Text passage ->
Nine-Year Survivor, Oncologist Shares How Screening Is the Best Defense To Beat the Disease

MD Anderson News Release 03/23/11

Cathy Eng, M.D.

Renato Lenzi, M.D., medical oncologist at The University of Texas MD Anderson Cancer Center and colon cancer survivor, knows only too well how important preventive methods are to beating colorectal cancer. After all, a routine colonoscopy saved his life.

"I wouldn't be here without the screening colonoscopy," Lenzi said. Diagnosed nine years ago, he now has perspectives from both sides of the exam table - as a doctor treating cancer patients and as a patient being treated.

His experiences during the six months of treatment at MD Anderson along with his work at the institution have made him more keenly aware of the struggles cancer survivors face. "I believe one of the key factors to minimizing treatment side effects that survivors experience is to diagnose colorectal cancer earlier," Lenzi said.

Bear Arms Against A Fierce Opponent
Colorectal cancer is the third most common cancer and is the second deadliest one in the United States. The disease forms precancerous and cancerous polyps in the colon and rectum. A colonoscopy is a screening exam used to detect polyps. If caught early, the polyps can be removed, improving survival rates substantially. A colonoscopy can reduce the average person's risk of dying from colon cancer by 60 percent.

Source information ->
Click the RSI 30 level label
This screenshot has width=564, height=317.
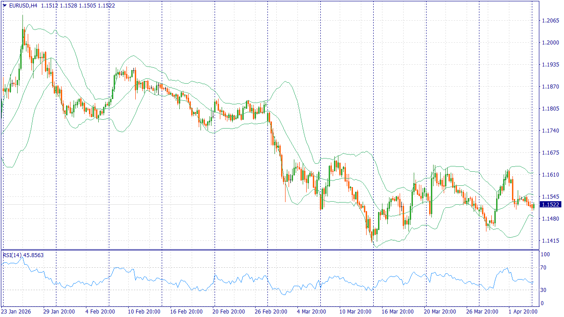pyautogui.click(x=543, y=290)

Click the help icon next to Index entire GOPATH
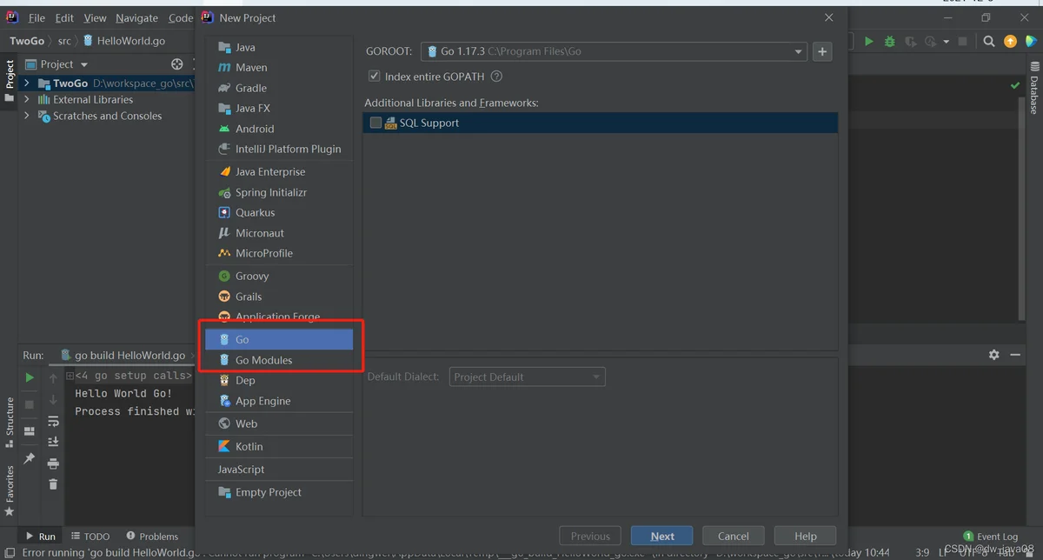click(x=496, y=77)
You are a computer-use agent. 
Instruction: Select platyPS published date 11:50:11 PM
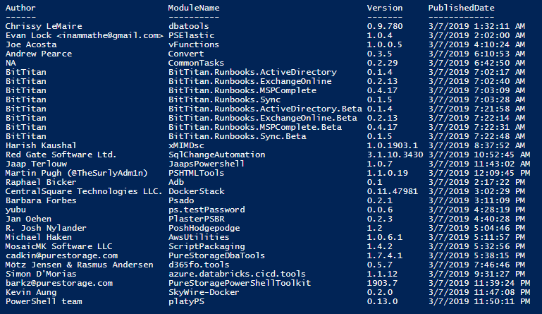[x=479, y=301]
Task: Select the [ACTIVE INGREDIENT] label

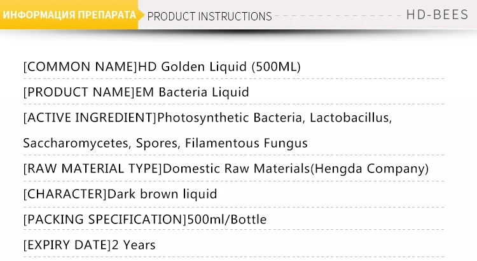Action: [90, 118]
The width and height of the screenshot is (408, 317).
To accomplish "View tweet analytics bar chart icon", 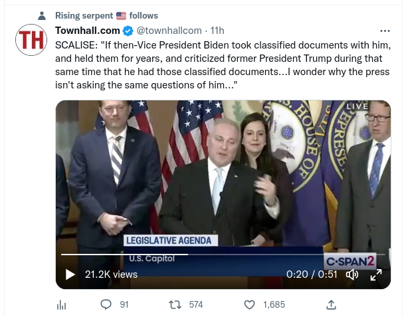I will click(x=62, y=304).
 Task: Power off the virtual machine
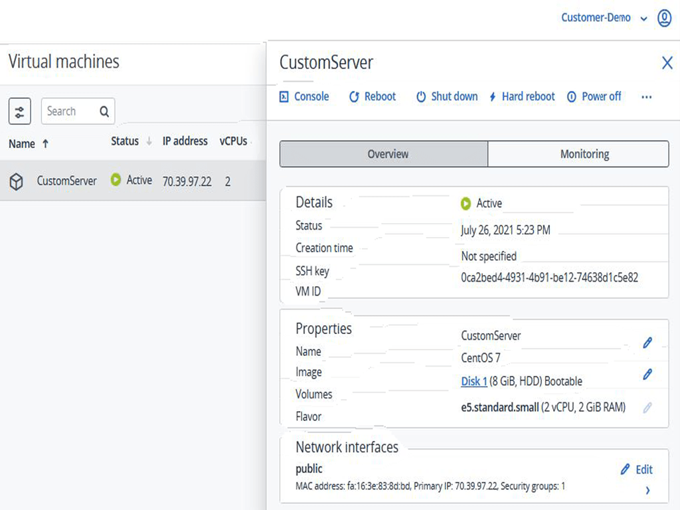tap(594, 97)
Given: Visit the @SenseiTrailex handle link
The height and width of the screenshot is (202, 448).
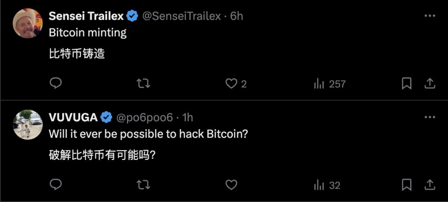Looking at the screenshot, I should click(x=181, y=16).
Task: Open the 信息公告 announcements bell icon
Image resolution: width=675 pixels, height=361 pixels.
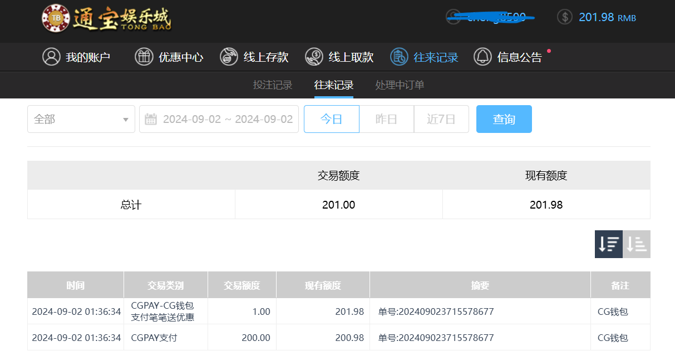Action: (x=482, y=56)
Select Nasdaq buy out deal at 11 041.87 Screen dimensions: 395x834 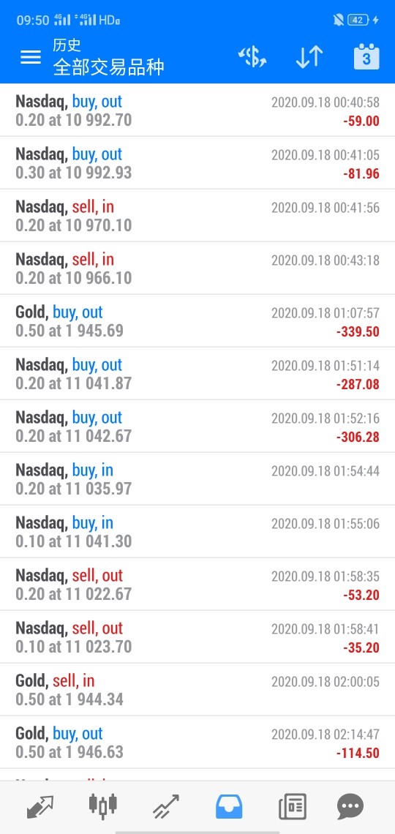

What you are asked to do -> Write out the colon cancer screening news release again, word for word and in full. None of the items are needed here.

Written solution ->
Nine-Year Survivor, Oncologist Shares How Screening Is the Best Defense To Beat the Disease

MD Anderson News Release 03/23/11

Cathy Eng, M.D.

Renato Lenzi, M.D., medical oncologist at The University of Texas MD Anderson Cancer Center and colon cancer survivor, knows only too well how important preventive methods are to beating colorectal cancer. After all, a routine colonoscopy saved his life.

"I wouldn't be here without the screening colonoscopy," Lenzi said. Diagnosed nine years ago, he now has perspectives from both sides of the exam table - as a doctor treating cancer patients and as a patient being treated.

His experiences during the six months of treatment at MD Anderson along with his work at the institution have made him more keenly aware of the struggles cancer survivors face. "I believe one of the key factors to minimizing treatment side effects that survivors experience is to diagnose colorectal cancer earlier," Lenzi said.

Bear Arms Against A Fierce Opponent
Colorectal cancer is the third most common cancer and is the second deadliest one in the United States. The disease forms precancerous and cancerous polyps in the colon and rectum. A colonoscopy is a screening exam used to detect polyps. If caught early, the polyps can be removed, improving survival rates substantially. A colonoscopy can reduce the average person's risk of dying from colon cancer by 60 percent.